A lack of model explainability can lead to a whole host of unintended consequences, like perpetuation of bias and stereotypes, distrust in organizational decision-making, and even legal ramifications. What’s more, it hinders reproducibility, discourages collaboration, and restricts further progress. The decision to make Stable Diffusion models open source and open access follows a growing trend in the industry towards open artificial intelligence, which encourages practitioners to build upon existing work and contribute new insights.

Now, let’s try it for ourselves!

SDXL 1.0 in action

If you aren’t already, you can follow along with the full code in this Colab here. I should note that the code in this tutorial extends a pipeline I built in a previous article (which you can find here) but will also run as a standalone project if you’re eager to get started. To compare the performance of SDXL with Stable Diffusion 2.0, I’ll use the same images used in that tutorial. Because this article is not focused on image segmentation, I’ll also use the binary masks and image metadata generated in that project, which I uploaded to Comet as an Artifact for public use.

Although this tutorial functions as a standalone project, if you’re interested in how we created our initial segmentation masks and metadata, you can check out the first part of this project here:

Preceding article, "SAM + Stable Diffusion for Text-to-Image-Inpainting" from Comet ML

After we download the Artifact, we’ll perform image inpainting and outpainting using the SDXL Inpainting Pipeline from HuggingFace.

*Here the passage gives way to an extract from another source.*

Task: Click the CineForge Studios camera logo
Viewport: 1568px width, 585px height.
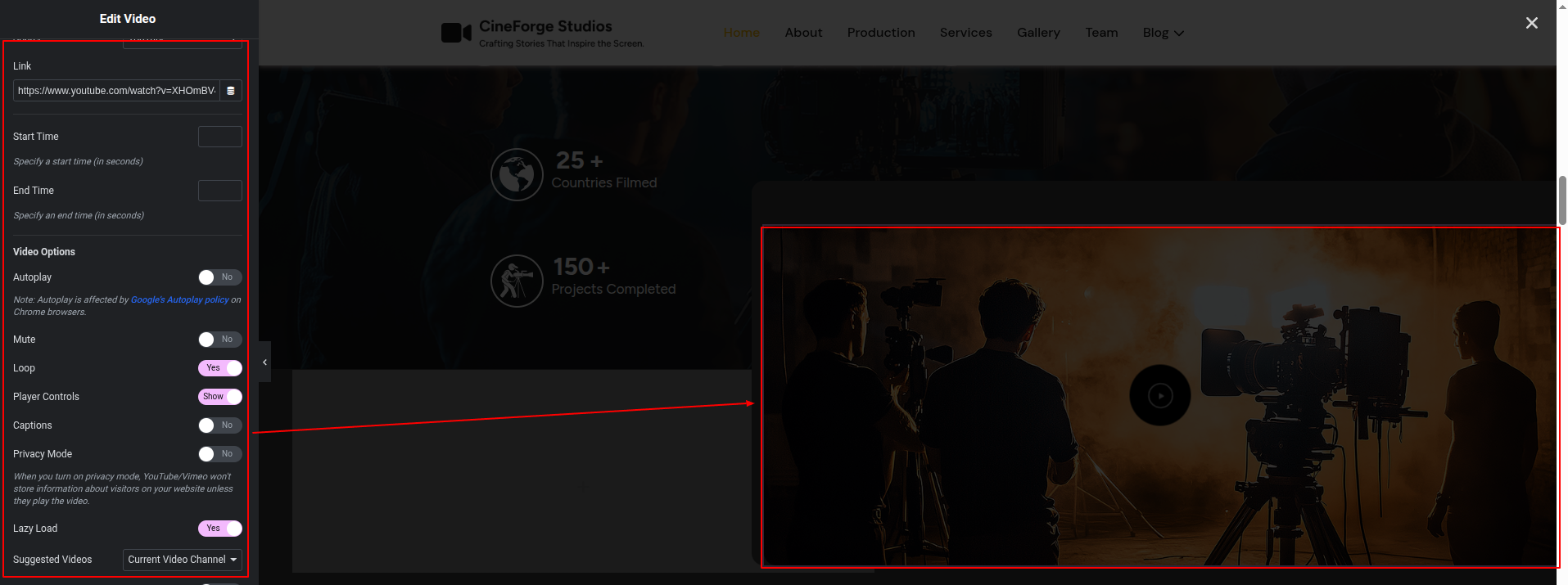Action: tap(456, 33)
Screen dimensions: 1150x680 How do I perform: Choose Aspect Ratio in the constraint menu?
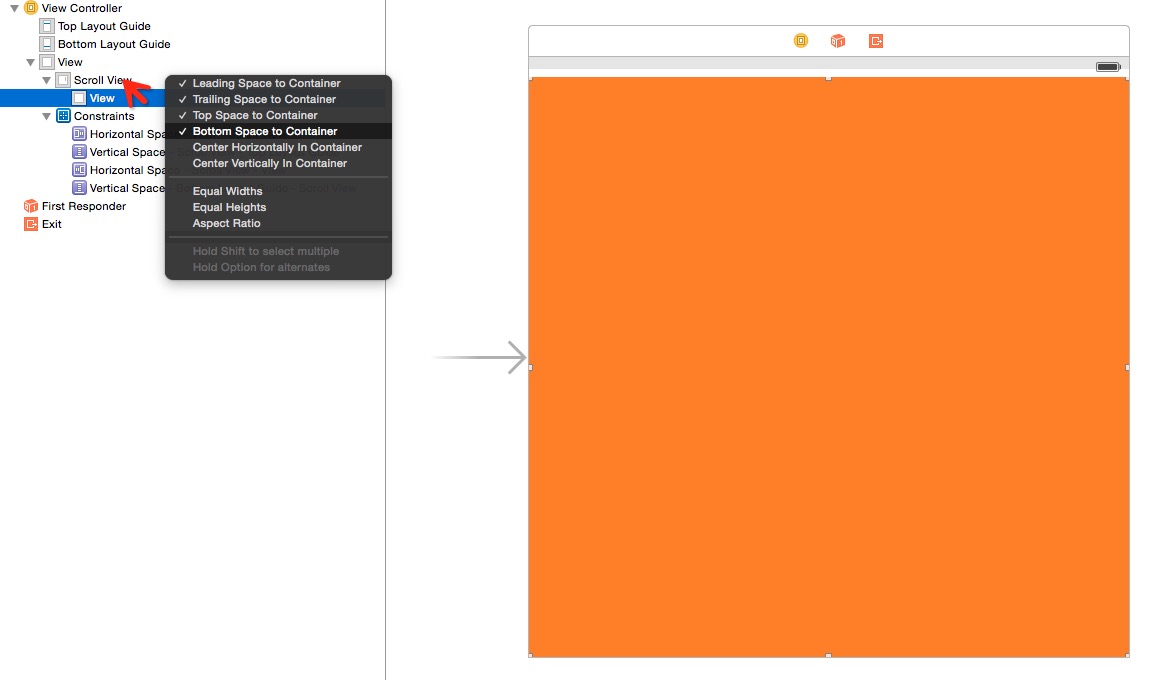[x=226, y=223]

We’ll use near-identical prompts to those used in the first part of this tutorial (with a few very minor exceptions).

A graphic showing an original image, the segmentation mask of a frog, and the resulting inpatined image from the SDXL 1.0 diffusion pipeline.
Image inpainting refers to the process of filling-in missing data in a designated region of an image; graphic by author.

As a reminder, image inpainting is the process of filling in missing data in a designated region of an image. Outpainting is the process of extending an image beyond its original borders, which we’ll effectively do by inpainting the background masks of our images. The inpainting pipeline accepts both a positive and negative prompt, and we’ll set random seeds so you can produce the same results in your local environment.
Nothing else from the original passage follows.